**Directions:**
Going down the data below, set down exactly the line with "IEEE Abstract (10, 374)" and each line after it through the line with "ICCV21 (6, 1774)"; no other lines.

**Dataset entries:**
BEGIN

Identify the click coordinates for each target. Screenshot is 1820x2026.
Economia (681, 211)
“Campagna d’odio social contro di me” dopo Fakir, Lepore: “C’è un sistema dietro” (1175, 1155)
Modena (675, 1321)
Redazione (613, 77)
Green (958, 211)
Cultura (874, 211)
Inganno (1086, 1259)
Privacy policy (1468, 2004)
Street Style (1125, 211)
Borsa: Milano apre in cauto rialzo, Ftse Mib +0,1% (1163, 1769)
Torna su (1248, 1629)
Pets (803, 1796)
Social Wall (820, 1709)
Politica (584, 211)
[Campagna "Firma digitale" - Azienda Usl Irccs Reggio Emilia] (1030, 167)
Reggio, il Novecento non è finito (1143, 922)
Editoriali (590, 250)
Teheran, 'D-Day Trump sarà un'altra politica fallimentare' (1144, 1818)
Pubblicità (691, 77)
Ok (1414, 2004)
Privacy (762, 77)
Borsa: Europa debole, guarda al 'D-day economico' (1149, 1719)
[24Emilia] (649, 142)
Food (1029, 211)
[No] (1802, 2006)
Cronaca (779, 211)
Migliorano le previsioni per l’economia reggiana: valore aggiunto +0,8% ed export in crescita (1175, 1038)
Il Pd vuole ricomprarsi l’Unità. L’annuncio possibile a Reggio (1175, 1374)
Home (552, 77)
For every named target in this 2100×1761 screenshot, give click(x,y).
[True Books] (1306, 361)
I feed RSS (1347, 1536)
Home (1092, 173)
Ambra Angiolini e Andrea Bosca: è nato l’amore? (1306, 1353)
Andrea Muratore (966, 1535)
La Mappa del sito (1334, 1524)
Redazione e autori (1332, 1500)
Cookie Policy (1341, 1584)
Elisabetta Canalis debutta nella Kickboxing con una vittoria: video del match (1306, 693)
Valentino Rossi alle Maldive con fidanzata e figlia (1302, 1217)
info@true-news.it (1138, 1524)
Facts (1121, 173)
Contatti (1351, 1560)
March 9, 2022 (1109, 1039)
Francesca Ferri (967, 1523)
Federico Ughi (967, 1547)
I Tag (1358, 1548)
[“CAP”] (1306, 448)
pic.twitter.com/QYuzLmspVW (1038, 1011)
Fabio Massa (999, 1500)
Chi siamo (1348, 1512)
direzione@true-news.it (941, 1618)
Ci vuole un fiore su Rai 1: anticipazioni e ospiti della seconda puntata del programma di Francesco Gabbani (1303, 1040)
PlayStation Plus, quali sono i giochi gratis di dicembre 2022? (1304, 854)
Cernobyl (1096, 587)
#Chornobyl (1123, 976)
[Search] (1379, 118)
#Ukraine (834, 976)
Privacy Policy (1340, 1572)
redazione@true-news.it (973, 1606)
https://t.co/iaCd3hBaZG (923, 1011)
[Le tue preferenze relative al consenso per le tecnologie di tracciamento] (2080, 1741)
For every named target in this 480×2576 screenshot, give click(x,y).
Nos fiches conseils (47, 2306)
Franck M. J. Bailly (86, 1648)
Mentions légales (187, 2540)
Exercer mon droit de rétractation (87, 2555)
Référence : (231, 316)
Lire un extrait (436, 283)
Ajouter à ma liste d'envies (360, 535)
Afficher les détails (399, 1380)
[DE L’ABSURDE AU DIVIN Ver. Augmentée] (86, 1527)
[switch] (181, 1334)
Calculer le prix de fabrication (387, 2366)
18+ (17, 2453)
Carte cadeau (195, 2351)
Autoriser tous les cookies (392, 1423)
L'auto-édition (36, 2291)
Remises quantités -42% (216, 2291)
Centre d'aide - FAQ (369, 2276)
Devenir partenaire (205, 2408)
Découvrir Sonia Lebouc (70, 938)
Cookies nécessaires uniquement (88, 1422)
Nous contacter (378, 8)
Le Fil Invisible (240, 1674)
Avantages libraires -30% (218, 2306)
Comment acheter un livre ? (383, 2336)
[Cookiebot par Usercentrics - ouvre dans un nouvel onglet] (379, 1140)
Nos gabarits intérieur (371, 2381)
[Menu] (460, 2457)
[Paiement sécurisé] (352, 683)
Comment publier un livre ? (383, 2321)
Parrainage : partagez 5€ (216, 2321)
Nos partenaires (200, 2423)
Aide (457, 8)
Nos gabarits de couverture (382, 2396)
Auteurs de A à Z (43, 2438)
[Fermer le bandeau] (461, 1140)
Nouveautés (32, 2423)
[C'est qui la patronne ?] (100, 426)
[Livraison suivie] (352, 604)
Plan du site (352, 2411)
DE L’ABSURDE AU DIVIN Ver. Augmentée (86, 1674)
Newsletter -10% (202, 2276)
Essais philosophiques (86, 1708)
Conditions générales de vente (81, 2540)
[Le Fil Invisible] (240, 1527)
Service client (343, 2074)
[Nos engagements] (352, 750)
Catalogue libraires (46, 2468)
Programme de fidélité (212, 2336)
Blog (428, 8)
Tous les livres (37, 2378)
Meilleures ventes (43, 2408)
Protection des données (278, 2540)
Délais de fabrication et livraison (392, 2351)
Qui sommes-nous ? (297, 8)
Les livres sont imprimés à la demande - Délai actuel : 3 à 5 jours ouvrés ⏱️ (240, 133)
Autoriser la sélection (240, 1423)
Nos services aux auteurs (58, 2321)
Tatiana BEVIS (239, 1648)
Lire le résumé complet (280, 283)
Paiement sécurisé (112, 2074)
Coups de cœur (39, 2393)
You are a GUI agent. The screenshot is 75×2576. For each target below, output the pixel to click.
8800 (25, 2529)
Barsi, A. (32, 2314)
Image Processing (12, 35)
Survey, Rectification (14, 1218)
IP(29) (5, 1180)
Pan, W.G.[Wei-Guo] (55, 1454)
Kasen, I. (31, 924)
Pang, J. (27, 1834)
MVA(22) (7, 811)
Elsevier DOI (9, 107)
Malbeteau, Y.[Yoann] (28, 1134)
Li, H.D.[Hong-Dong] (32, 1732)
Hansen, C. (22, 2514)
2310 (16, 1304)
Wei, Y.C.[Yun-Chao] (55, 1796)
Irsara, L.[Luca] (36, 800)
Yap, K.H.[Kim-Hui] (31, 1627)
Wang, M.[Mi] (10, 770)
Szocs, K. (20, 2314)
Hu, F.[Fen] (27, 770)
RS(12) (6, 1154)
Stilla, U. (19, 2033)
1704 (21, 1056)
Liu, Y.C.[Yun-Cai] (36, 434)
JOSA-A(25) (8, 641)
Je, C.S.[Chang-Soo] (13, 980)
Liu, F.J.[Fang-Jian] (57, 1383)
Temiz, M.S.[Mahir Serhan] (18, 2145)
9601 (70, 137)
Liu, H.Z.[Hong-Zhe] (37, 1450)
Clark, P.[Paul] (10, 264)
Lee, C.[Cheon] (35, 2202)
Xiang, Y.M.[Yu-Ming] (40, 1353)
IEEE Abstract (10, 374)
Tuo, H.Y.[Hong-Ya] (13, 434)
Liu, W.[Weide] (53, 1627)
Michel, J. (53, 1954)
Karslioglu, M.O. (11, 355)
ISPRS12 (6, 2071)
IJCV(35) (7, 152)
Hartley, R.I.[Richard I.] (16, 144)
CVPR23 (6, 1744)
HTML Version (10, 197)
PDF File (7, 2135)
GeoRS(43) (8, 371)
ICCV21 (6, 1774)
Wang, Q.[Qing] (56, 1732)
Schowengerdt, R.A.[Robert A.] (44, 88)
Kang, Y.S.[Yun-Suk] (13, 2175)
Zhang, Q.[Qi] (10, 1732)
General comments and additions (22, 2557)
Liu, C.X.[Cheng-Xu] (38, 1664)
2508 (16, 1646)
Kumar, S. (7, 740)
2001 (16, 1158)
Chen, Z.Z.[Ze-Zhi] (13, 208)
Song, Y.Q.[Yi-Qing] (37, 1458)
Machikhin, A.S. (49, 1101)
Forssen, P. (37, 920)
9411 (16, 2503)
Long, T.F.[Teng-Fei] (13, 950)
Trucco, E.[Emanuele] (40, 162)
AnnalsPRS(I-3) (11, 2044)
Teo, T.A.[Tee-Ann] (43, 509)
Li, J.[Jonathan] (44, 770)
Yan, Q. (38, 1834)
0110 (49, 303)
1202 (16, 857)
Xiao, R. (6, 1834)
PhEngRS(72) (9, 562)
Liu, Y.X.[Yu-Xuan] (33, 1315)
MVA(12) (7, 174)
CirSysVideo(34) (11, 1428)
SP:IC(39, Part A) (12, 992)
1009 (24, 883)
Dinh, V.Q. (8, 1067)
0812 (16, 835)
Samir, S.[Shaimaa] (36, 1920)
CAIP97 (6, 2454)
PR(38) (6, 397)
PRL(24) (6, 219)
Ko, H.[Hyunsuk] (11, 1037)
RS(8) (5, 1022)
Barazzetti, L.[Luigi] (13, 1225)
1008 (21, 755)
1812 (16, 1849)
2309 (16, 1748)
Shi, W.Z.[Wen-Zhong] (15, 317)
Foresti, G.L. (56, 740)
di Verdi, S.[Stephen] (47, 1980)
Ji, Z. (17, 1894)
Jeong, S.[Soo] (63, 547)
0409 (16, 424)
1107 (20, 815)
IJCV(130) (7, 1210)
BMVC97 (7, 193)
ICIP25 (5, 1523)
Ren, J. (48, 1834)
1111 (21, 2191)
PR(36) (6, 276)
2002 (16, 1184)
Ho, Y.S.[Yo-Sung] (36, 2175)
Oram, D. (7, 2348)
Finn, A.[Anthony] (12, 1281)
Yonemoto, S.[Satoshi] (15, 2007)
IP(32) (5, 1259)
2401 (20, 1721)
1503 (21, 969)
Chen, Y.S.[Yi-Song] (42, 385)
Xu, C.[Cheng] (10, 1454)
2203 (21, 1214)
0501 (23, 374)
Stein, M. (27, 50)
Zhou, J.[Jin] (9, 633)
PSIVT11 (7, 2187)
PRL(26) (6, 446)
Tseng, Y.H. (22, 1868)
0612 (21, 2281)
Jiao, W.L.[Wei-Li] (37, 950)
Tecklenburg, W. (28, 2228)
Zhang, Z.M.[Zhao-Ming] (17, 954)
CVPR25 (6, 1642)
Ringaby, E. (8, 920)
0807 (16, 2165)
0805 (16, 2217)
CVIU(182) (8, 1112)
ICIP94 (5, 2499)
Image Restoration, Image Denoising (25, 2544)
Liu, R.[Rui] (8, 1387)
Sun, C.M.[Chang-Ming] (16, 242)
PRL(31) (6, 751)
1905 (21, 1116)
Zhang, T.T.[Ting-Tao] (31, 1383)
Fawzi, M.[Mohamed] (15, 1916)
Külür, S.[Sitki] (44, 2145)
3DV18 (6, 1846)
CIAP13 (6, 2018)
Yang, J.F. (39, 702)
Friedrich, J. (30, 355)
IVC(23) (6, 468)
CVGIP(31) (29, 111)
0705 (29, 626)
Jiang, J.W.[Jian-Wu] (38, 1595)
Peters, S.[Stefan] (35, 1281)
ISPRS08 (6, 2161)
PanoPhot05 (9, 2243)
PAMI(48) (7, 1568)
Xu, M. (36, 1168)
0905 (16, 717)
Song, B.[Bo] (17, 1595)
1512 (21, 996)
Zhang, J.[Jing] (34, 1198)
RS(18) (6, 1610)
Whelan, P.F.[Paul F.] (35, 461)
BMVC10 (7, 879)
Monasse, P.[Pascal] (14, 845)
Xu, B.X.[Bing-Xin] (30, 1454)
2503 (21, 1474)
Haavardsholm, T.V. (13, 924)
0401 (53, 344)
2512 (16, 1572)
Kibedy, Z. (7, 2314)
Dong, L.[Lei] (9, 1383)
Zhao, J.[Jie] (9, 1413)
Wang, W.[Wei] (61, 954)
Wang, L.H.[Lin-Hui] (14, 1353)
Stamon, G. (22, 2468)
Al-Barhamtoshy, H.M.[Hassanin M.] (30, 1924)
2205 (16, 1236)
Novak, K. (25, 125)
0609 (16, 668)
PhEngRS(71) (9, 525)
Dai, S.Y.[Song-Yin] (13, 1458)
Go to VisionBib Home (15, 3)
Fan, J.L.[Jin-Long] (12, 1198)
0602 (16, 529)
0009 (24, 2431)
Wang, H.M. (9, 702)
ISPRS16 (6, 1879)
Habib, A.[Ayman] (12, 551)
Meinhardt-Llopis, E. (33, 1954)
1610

END

**Response for this exercise:**
IEEE Abstract (10, 374)
Tuo, H.Y.[Hong-Ya] (13, 434)
Liu, W.[Weide] (53, 1627)
Michel, J. (53, 1954)
Karslioglu, M.O. (11, 355)
ISPRS12 (6, 2071)
IJCV(35) (7, 152)
Hartley, R.I.[Richard I.] (16, 144)
CVPR23 (6, 1744)
HTML Version (10, 197)
PDF File (7, 2135)
GeoRS(43) (8, 371)
ICCV21 (6, 1774)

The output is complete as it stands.